Telle est la présentation effectuée par la CCNUCC (Convention-cadre des Nations-Unies sur les changement climatiques) concernant le rapport qu’elle a publié fin octobre sur “l'effet global” des 119 contributions représentant 146 états envoyées à l’ONU en vue de la conférence – climat de Paris, début décembre (COP21), dont l’ambition affichée est de trouver un accord international permettant de limiter le réchauffement global à +2°C depuis l’époque préindustrielle.

Pour Christiana Figueres, secrétaire exécutive de la CCNUCC, «ces INDC figurent d’acomptes clairs et résolus envers une nouvelle ère d'ambition climatique de la communauté internationale. Les gouvernements aux quatre coins du monde ont signalé par le biais de leurs INDC qu'ils sont déterminés à jouer leur rôle en fonction de leurs circonstances nationales et de leurs capacités».

Même si elle reconnaît l’insuffisance de ces promesses, la CCNUCC pourrait modérer légèrement son enthousiasme. Certes, des points positifs existent: “les 146 plans comprennent tous les pays développés et les trois quarts des pays en développement sous l'égide de la CCNUCC" (mais pas les pays gaziers et /ou pétroliers comme le Vénézuela et ceux du Moyen-Orient, n.d.l.r.). Ce qui couvre “86% des émissions mondiales de gaz à effet de serre”, indique-t-elle. Par ailleurs, “les INDC feront baisser la moyenne mondiale des émissions par personne jusqu'à 8% d’ici 2025 et jusqu'à 9% en 2030”, toujours selon la CCNUCC.

 

 

Au total, les actions promises à l’approche de la COP21 devraient “ralentir la croissance des émissions d'environ un tiers pour la période 2010-2030 comparativement à 1990-2010, ce qui correspond à des réductions d'émissions d'environ 4Gt (milliards de tonnes) d'ici 2030 par rapport aux scénarios précédant les INDC”, souligne-t-elle. Une autre façon de présenter le résultat de ce rapport est d’indiquer qu’avec l’effet des plus de 140 plans nationaux, les émissions augmenteront de 11 à 23 % entre 2010 et 2030 contre 24% entre 1990 et 2010. Elles atteindront ainsi plus ou moins 55 milliards de tonnes équivalent CO2 dans 15 ans, sans que l’on puisse objectivement envisager à ce jour un pic des émissions.

Si l’on veut conserver ne serait-ce qu’une chance sur trois de rester en dessous d’un réchauffement de +1,5°C, alors les plans actuels d’action ne permettent de disposer en 2030 que d’un quota de 100 milliards de tonnes de CO2, soit deux ans de la consommation d’alors

Pour la CCNUCC -dont le rapport n'évalue pas les impacts des contributions sur la hausse des températures- ce ralentissement de l’augmentation des émissions place l’humanité dans une perspective de réchauffement de l’ordre de +3°C (1).
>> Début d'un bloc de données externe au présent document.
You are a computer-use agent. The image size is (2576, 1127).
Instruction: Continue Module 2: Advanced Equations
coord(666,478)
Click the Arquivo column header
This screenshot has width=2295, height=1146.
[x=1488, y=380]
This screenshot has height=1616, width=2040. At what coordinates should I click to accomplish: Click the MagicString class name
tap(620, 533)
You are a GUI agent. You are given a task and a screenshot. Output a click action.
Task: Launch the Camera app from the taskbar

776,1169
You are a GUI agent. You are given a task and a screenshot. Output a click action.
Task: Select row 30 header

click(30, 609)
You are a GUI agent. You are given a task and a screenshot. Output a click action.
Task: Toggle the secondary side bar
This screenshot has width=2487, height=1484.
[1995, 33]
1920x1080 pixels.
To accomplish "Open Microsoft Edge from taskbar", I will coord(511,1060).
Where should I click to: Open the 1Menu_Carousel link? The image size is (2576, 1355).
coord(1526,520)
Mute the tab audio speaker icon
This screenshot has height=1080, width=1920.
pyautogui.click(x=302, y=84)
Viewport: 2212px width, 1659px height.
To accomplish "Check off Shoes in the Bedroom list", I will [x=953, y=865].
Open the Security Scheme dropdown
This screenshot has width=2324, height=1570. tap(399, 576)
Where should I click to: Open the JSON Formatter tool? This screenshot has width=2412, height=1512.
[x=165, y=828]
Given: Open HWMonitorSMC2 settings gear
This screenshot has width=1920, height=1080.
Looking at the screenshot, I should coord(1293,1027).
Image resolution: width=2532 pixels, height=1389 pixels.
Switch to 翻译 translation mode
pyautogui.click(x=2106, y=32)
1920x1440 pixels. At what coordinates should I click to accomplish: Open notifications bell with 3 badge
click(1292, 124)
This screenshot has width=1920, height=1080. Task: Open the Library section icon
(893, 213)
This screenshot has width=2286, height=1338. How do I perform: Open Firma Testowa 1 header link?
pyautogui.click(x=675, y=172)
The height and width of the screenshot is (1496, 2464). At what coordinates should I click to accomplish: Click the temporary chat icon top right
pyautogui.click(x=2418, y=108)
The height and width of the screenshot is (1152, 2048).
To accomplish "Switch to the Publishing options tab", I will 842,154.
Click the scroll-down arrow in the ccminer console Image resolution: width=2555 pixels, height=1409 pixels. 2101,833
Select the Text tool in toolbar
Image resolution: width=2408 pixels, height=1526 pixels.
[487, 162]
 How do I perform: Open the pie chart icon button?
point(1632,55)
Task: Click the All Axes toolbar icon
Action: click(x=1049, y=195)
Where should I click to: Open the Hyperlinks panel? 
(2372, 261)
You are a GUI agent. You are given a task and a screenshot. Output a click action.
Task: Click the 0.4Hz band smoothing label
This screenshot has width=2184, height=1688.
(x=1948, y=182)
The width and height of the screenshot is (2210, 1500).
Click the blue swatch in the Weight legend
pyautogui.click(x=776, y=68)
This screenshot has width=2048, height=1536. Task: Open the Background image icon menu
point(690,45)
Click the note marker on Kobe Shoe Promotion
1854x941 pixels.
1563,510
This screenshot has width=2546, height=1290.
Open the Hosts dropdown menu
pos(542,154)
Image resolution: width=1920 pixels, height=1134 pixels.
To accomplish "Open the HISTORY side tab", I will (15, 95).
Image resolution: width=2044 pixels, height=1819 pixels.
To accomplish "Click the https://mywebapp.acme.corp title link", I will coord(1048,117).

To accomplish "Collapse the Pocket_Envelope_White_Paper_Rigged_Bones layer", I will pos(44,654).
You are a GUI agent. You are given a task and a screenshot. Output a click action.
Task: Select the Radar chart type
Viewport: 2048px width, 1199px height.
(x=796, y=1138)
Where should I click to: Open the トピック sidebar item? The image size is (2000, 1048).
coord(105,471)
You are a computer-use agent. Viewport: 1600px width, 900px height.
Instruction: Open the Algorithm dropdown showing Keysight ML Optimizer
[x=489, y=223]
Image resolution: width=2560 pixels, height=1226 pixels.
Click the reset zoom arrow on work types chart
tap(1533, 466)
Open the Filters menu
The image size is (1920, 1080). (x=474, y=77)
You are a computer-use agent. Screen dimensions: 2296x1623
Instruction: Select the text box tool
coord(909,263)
Toujours selon elle, il rend toutefois encore “possible et abordable le maintien de la hausse des températures en dessous de 2 degrés”.

 

 

En fait, le rapport de la CCNUCC montre qu’en dépit de ces 119 contributions, on peut estimer qu’on aura épuisé en 2030 environ 75% du quota d’émissions de CO2 qu’il ne faut pas dépasser après 2010 si l’on veut conserver 2 chances sur 3 de ne pas dépasser la limite de +2°C (1000 milliards de tonnes). Ce qui veut dire qu’il restera alors 250 milliards de tonnes de CO2 pouvant être émis tandis que les émissions annuelles de CO2 d’origine humaine seront de plus de 40 milliards de tonnes annuelles. Moralité: le quota restant disponible en 2030 pour conserver deux chances sur trois de rester sous les +2°C de réchauffement serait de l’ordre 5 - 6 ans de la consommation annuelle du moment. Ce qui est bien maigre pour inverser ensuite la tendance, non ?

Bien sur, si l’on ne se donne qu’une chance sur deux de rester sous la barre de +2°C, le quota restant disponible augmente: il passe, comme le suggère du reste le rapport de la CCNUCC, à 550 milliards de tonnes de CO2, soit une douzaine d’années de consommation annuelle. Et si l’on se contente d’une chance sur trois de rester sous les +2°C, ce dont ne parle pas le rapport de la CCNUCC, alors on a encore -selon les données du GIEC- 750 milliards de tonnes de CO2 à émettre soit une quinzaine d’années de consommation annuelle. Sur le papier, il resterait donc encore une chance minime de rester sous les + 2°C, mais qui exigerait un pic aigu des émissions dès 2030 puis une chute de ces émissions, ce qui restent à ce jour difficilement envisageables technologiquement.